A gift of $1.28 million has been given to the MU Department of Physics and Astronomy to help students develop academically and professionally.
The Ronald J. Boain and Catherine J. Rangel Boain Endowment Fund will have $1.25 million to help undergraduate and graduate students in physics and astronomy with expenses related to professional development — speakers, career fairs and internship support.
An additional gift of $30,000 will contribute to the Boain Ph.D. Dissertation Award in Physics and the Boain Ph.D. Student Travel Fund.
The award will recognize the best dissertations, and the travel fund will support conference travel and research collaboration for doctoral students. Both funds were implemented last year.
Sashi Satpathy, MU Curators’ professor of physics and chair of the physics and astronomy department, said that doctoral students will now have the chance to attend conferences like the American Physical Society conference in Washington D.C. and conduct experiments in national laboratories like the Oak Ridge National Laboratory in Tennessee.
MU Chancellor Alexander Cartwright announced the gift amount in a press conference Friday morning.
Ronald Boain, a 1965 MU graduate in physics and former NASA employee, said the donation was inspired by his appreciation for the institution that provided him with the foundations for his own career.
“It is my hope it will help other students, like me, see opportunities in industry, government and private and public research facilities during their years beyond graduation,” Boain said.
Following his father Walter Boain, who attended the university to play football under the legendary Don Faurot, Boain entered MU as a freshman in 1961. He earned his bachelor’s degree in physics in 1965 and continued on to earn his master’s degree in 1967.
Just two years after his graduation, Boain was working in Houston on contingency analysis for Apollo 11, the program that successfully sent the first men to the moon.
In 1975, Boain was offered a job with the NASA Jet Propulsion Laboratory in Pasadena, California.
During his 40 years at the laboratory, Boain worked as a group supervisor, project manager, program manager, project system engineer, chief engineer and was assigned to NASA headquarters in Washington, D.C.
Boain was awarded the Exceptional Achievement Medal in 2007 for his work on the CloudSat spacecraft, which was created to study the effects of clouds and aerosols on climate, weather and air quality.

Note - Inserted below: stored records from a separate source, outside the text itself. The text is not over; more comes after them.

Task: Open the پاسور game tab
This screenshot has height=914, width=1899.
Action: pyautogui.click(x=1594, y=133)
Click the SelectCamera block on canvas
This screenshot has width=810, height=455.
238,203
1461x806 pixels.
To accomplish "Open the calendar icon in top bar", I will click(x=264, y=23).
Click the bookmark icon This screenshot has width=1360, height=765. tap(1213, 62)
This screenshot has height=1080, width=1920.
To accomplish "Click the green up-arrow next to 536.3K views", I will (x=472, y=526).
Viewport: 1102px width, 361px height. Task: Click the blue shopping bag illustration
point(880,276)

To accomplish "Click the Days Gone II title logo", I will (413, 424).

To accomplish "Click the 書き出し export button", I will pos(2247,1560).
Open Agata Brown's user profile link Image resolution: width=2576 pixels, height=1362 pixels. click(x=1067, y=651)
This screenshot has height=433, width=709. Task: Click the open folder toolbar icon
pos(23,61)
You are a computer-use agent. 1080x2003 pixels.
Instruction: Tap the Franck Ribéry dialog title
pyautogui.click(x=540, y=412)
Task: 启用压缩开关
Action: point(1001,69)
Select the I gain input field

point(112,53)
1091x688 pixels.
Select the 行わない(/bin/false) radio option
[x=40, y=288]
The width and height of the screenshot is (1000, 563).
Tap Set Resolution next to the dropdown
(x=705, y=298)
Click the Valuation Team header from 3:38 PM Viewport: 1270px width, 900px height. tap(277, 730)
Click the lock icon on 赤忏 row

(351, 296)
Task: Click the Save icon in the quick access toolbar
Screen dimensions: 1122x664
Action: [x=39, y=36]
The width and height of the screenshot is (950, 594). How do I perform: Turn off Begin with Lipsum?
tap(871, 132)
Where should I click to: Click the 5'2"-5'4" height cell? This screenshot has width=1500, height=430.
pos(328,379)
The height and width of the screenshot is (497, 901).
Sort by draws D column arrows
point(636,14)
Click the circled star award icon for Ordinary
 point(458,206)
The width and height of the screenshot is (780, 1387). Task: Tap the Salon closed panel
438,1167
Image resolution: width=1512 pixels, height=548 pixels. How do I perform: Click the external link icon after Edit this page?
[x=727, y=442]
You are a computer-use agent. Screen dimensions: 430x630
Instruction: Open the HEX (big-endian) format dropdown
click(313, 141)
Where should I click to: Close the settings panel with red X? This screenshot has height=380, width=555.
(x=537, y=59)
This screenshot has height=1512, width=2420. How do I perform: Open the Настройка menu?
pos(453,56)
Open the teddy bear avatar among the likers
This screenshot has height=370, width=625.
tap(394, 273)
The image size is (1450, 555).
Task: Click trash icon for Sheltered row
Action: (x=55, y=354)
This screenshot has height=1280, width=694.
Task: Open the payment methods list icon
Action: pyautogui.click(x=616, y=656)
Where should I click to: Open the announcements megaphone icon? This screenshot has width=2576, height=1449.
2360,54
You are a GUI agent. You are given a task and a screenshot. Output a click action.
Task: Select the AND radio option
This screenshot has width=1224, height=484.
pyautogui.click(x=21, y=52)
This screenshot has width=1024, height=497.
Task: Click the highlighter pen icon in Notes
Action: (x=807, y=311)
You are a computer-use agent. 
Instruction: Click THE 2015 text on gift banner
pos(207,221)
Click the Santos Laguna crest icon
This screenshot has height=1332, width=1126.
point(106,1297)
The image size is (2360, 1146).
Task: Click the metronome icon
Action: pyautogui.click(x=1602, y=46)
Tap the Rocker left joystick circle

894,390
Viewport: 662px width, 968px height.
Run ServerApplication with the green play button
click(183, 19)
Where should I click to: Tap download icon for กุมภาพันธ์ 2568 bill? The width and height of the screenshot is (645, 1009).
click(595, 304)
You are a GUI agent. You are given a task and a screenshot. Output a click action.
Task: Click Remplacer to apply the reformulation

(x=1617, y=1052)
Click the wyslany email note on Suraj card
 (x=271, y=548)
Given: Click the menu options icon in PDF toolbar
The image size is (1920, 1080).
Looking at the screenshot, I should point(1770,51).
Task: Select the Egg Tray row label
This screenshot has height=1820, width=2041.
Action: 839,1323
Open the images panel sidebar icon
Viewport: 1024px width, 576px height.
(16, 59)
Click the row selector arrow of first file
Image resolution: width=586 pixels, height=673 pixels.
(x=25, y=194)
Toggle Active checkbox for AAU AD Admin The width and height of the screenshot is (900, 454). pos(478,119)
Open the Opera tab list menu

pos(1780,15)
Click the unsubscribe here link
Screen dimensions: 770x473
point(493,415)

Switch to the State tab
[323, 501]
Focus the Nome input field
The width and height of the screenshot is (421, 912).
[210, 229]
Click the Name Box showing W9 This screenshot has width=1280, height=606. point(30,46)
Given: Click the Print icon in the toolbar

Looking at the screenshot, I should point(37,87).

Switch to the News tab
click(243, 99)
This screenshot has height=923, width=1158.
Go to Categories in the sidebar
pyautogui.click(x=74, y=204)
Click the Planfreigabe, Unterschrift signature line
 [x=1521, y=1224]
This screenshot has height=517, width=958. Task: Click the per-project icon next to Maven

Boain retired in 2011, and he and his wife returned to Columbia from their home in California in 2016. The Boains have now been consistent financial supporters of MU physics and astronomy for 50 years.
Boain said he hopes his support is used to encourage students to pursue careers in the increasingly broad and diversified field of physics.
The combination of biology and physics to form biophysics was unimaginable when Boain was studying at MU, and he said he is excited for the future opportunities in physics that students will have access to.
“I’m a believer that physics and a physics degree have applicability to more than just teaching and becoming a college professor,” Boain said. “People who come into the physics curriculum and study physics need to appreciate that there are more options for them.”
Boain’s desire for rising physics and astronomy students corresponds with those of the MU College of Arts and Science.
“We really emphasize helping students learn how to think, not what to think,” said Patricia Okker, dean of the MU College of Arts and Science.
“We are a college where we are focused on thinking and doing. We prepare students for careers, including careers that do not yet exist.”